Accordingly, making statements about an employee’s inability to perform, lack of integrity, or lack of ability in his trade, profession, or business without substantial evidence of its truth can land an employer and its management in very hot water.

If an employer is going to fire someone “for cause,” the employer better well have good factual documentation establishing cause. As the Leyshon case discussed above shows, an employer would be foolish to use “for cause” as a subterfuge to avoid severance payments required under an employment contract. Unless the executive’s conduct is so egregious that paying severance is not a public relations option, sometimes, it is better not to state a reason and simply pay.

If an employer has a non-compete claim, a non-solicitation claim, and/or a breach of confidentiality claim against an employee, it is best to let the lawsuit speak for itself. If the employer feels compelled to say anything to third parties, then it should be simply that there is a lawsuit alleging these claims that is of public record. To state that an alleged violation is “fact” leaves the employer vulnerable to a lawsuit and possible liability. The best employer statement to make is “No comment.”

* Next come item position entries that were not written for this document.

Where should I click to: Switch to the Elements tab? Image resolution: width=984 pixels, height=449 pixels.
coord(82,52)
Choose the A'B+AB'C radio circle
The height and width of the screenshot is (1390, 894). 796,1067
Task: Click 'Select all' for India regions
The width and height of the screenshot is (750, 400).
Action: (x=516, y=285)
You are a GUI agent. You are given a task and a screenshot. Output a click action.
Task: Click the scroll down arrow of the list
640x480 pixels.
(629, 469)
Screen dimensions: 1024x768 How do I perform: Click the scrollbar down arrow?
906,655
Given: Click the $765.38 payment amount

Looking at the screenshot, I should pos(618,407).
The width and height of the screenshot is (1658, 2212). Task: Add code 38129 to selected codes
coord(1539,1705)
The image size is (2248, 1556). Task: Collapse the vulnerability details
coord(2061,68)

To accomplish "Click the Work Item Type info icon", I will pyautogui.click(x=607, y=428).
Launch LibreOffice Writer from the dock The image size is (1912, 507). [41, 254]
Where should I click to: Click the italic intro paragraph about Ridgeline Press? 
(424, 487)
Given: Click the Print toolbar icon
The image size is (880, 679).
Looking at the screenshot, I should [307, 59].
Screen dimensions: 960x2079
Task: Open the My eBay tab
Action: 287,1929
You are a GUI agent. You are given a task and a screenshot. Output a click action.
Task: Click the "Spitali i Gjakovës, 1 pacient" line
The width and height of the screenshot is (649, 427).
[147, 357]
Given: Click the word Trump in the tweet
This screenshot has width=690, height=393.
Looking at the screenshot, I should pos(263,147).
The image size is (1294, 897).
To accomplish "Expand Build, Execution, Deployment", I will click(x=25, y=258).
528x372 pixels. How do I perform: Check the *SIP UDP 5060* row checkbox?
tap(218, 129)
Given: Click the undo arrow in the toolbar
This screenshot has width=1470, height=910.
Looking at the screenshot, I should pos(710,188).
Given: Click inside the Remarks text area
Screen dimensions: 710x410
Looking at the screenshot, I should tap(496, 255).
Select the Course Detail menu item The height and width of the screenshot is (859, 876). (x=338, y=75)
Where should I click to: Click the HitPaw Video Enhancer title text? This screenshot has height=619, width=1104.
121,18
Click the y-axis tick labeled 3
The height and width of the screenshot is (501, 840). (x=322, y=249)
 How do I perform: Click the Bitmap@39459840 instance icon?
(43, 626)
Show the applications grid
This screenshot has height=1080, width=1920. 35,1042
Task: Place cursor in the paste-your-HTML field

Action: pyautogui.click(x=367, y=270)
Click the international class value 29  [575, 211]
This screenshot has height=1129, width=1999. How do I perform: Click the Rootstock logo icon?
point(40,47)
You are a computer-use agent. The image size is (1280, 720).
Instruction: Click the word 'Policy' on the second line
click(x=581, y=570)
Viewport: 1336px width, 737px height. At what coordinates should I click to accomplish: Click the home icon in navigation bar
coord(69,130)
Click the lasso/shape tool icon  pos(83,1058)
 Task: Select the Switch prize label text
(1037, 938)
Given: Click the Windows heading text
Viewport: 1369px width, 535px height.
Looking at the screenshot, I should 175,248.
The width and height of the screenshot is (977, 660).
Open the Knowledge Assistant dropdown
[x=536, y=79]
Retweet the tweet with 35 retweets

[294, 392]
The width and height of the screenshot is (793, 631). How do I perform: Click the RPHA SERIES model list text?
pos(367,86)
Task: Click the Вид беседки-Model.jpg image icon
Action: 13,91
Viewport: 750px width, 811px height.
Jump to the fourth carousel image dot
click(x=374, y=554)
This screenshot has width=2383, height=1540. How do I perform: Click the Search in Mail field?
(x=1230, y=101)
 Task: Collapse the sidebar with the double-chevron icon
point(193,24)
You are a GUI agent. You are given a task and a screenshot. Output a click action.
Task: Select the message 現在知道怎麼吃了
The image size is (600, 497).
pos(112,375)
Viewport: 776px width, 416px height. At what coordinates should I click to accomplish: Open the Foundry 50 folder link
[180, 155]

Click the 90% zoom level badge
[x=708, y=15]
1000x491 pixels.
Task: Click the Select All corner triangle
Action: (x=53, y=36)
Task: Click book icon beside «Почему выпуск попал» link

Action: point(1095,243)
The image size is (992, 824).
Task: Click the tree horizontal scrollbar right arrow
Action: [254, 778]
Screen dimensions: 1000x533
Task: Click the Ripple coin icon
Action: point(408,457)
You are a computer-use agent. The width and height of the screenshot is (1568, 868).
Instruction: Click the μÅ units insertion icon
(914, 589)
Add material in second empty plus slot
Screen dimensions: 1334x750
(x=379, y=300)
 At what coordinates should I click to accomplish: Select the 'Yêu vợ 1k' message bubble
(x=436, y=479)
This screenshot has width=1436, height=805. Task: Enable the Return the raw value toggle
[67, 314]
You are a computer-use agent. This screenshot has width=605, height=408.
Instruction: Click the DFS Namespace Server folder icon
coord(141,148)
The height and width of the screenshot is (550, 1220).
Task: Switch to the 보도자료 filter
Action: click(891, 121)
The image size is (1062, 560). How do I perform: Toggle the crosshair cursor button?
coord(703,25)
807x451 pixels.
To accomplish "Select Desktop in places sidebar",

For the employer, the lesson is that any departure of an employee must be tightly managed so that no one in the company makes a disparaging statement about the employee that could result in a defamation suit. An employment attorney and a seasoned HR professional should manage the mechanics of the employee’s exit and any existing issues like possible violations of restrictive covenants.

For the departing executive, the lesson is that the executive must remind the employer that the executive does not expect and will not tolerate the employer making untrue disparaging statements. Sometimes a communication from the executive’s attorney is needed.